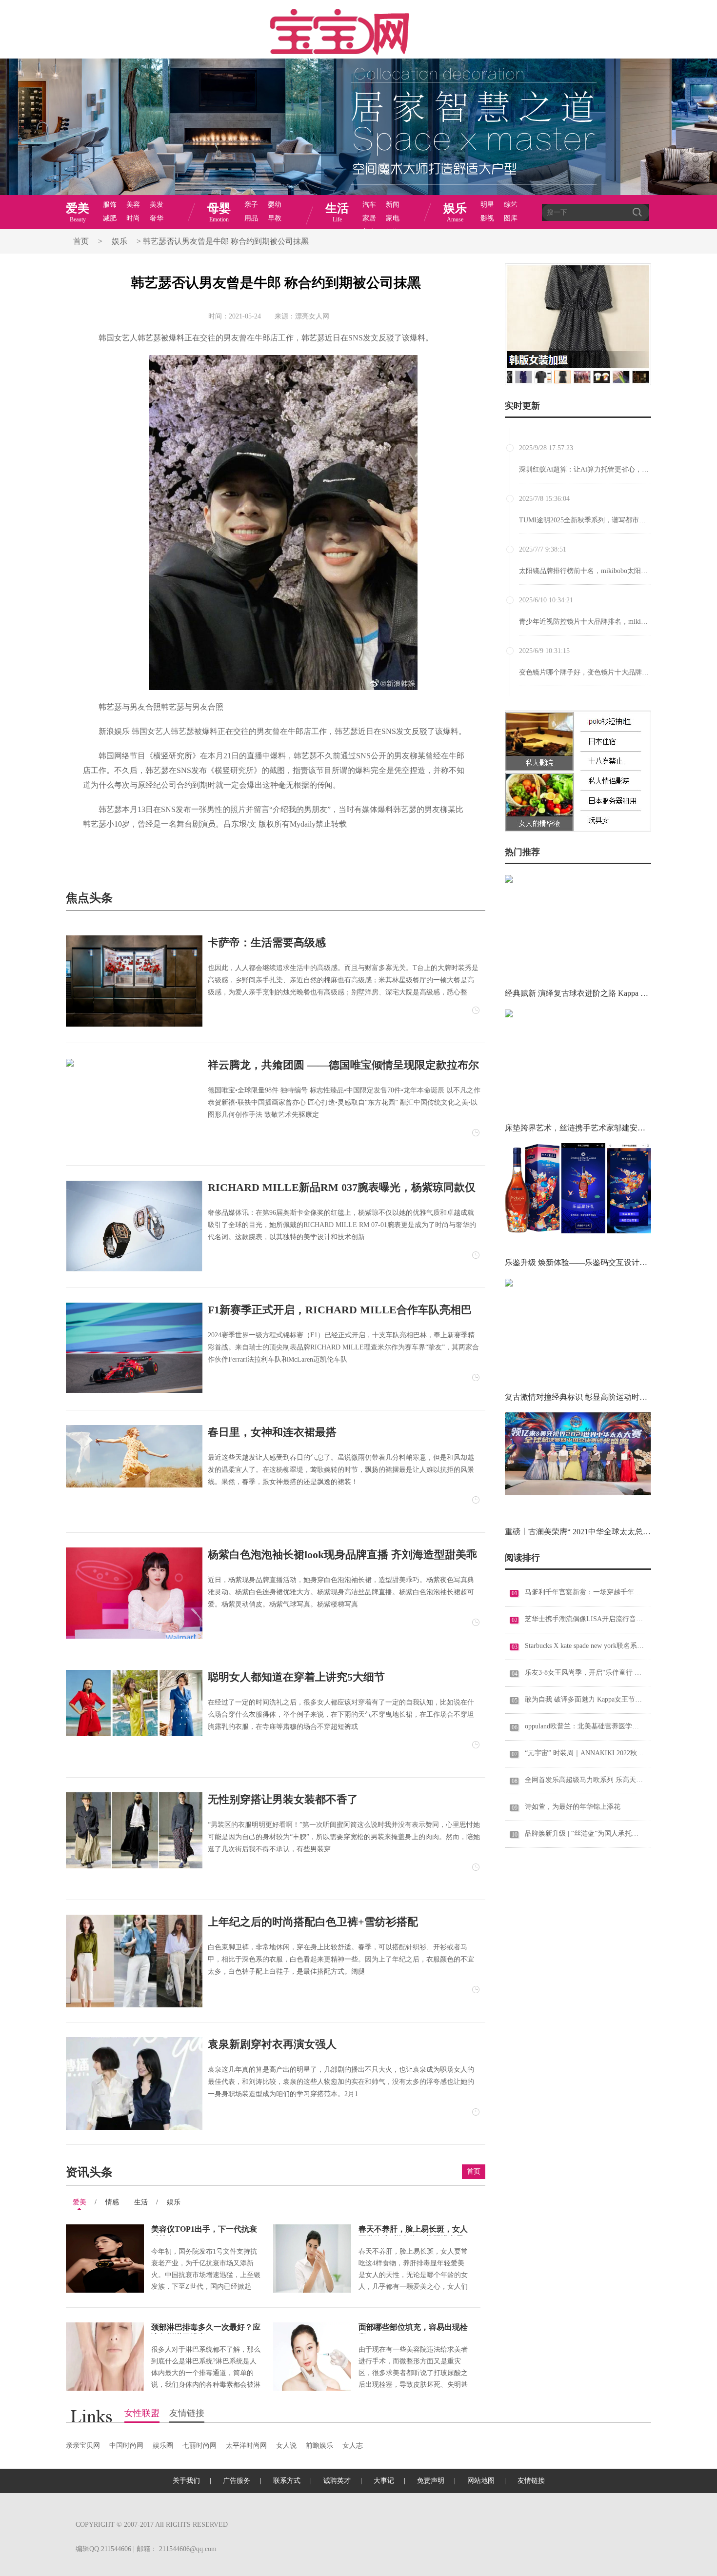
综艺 (511, 204)
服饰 (110, 204)
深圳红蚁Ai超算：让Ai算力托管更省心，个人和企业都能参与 (611, 469)
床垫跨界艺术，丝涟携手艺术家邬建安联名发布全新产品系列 (578, 1128)
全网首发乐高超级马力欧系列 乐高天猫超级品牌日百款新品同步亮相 (584, 1779)
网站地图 (481, 2480)
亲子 (251, 204)
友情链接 (186, 2415)
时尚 (133, 218)
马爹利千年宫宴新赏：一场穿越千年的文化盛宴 (584, 1592)
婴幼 (274, 204)
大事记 (384, 2480)
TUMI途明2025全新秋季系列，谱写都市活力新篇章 (596, 520)
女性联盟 (141, 2415)
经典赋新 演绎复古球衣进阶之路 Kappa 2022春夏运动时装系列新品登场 (578, 993)
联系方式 (286, 2480)
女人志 (352, 2445)
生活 (141, 2202)
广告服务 (236, 2480)
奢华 (156, 218)
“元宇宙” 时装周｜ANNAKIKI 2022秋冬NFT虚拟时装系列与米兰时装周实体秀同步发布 (584, 1753)
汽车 (369, 204)
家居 (369, 218)
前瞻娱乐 (319, 2445)
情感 (112, 2202)
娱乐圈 (163, 2445)
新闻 (392, 204)
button (633, 198)
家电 (392, 218)
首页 (81, 241)
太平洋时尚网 (246, 2445)
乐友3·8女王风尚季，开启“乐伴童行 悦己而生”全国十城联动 (584, 1672)
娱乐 (119, 241)
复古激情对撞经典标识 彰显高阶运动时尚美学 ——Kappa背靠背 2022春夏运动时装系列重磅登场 (578, 1397)
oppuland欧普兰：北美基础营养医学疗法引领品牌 (584, 1726)
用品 (251, 218)
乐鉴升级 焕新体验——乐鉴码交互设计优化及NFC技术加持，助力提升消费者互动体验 (578, 1262)
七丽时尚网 (199, 2445)
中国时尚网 (126, 2445)
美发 (156, 204)
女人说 (286, 2445)
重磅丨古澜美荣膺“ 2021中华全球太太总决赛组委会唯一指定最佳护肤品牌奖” (578, 1531)
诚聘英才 (337, 2480)
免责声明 (430, 2480)
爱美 (79, 2202)
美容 (133, 204)
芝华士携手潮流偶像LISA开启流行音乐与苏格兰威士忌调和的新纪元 (584, 1619)
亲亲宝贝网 (83, 2445)
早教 (274, 218)
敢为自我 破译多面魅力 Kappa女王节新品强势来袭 (584, 1699)
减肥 (110, 218)
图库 (511, 218)
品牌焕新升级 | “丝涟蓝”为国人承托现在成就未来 (584, 1833)
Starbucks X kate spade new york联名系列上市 (584, 1645)
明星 (487, 204)
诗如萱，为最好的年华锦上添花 (572, 1806)
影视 (487, 218)
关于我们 (186, 2480)
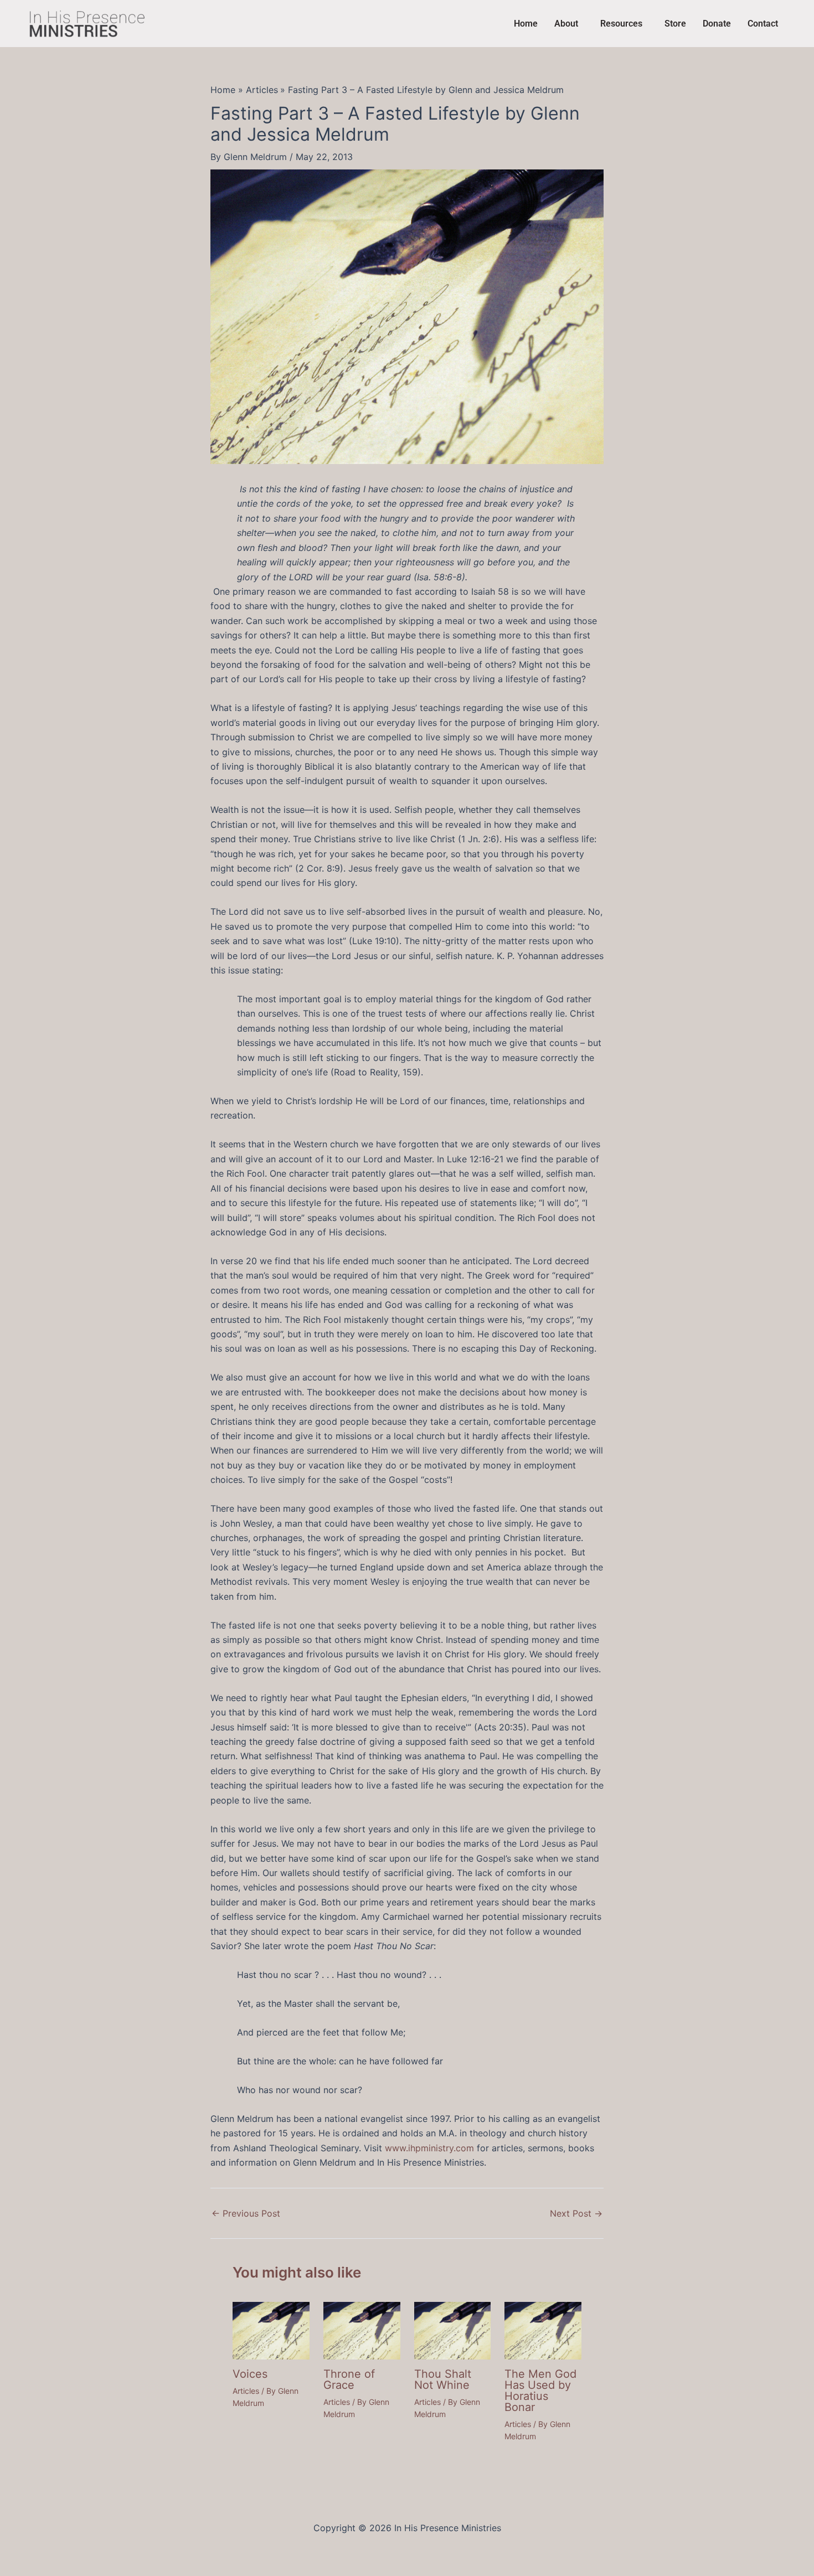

+++

• _Exercise aim_
Find the line that contains "首页 (81, 241)". Reproduce it and every later line of the records exactly, minus the pictures.

• _Answer to this task_
首页 (81, 241)
太平洋时尚网 (246, 2445)
乐友3·8女王风尚季，开启“乐伴童行 悦己而生”全国十城联动 (584, 1672)
娱乐 (119, 241)
复古激情对撞经典标识 彰显高阶运动时尚美学 ——Kappa背靠背 2022春夏运动时装系列重磅登场 (578, 1397)
oppuland欧普兰：北美基础营养医学疗法引领品牌 (584, 1726)
用品 (251, 218)
乐鉴升级 焕新体验——乐鉴码交互设计优化及NFC技术加持，助力提升消费者互动体验 (578, 1262)
七丽时尚网 (199, 2445)
中国时尚网 (126, 2445)
美发 (156, 204)
女人说 (286, 2445)
重磅丨古澜美荣膺“ 2021中华全球太太总决赛组委会唯一指定最佳护肤品牌奖” (578, 1531)
诚聘英才 (337, 2480)
免责声明 (430, 2480)
爱美 (79, 2202)
美容 (133, 204)
芝华士携手潮流偶像LISA开启流行音乐与苏格兰威士忌调和的新纪元 (584, 1619)
亲亲宝贝网 (83, 2445)
早教 (274, 218)
敢为自我 破译多面魅力 Kappa女王节新品强势来袭 (584, 1699)
减肥 (110, 218)
图库 (511, 218)
品牌焕新升级 | “丝涟蓝”为国人承托现在成就未来 (584, 1833)
Starbucks X kate spade new york联名系列上市 (584, 1645)
明星 (487, 204)
诗如萱，为最好的年华锦上添花 (572, 1806)
影视 (487, 218)
关于我们 (186, 2480)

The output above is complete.